◆ Collection entries
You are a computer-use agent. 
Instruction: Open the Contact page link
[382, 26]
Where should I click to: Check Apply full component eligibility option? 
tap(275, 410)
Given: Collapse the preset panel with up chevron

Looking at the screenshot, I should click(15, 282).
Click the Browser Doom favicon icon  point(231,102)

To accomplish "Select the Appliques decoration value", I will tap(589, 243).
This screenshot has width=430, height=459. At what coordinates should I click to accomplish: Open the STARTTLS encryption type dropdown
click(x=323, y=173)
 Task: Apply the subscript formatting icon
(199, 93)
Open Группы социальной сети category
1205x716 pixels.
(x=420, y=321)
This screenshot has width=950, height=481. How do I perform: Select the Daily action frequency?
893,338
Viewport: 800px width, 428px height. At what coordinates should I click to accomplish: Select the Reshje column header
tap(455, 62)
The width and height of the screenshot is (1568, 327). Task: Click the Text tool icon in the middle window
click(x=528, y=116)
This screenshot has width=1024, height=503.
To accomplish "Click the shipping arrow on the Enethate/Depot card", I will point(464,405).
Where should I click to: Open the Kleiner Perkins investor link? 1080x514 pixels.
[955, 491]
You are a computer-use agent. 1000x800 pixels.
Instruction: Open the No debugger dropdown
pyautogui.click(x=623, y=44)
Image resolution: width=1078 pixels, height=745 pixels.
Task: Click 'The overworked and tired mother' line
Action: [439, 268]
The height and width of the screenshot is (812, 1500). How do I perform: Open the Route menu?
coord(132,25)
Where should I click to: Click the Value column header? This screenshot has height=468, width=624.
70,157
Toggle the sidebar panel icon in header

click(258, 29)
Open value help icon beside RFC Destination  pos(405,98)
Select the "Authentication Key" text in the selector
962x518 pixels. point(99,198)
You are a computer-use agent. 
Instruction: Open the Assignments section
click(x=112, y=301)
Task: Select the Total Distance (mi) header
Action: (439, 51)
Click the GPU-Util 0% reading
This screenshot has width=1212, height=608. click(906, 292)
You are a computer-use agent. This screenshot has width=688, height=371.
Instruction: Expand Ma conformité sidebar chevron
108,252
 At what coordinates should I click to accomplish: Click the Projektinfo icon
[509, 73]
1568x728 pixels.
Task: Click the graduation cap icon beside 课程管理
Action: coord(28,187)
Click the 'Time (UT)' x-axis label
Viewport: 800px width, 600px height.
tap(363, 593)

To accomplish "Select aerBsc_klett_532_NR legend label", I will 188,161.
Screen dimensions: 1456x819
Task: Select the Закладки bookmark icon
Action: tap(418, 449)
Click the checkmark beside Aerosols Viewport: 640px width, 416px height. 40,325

◆ TASK
How many lines in the records above contain the word "label"? Reply with the number alone.

◆ RESULT
2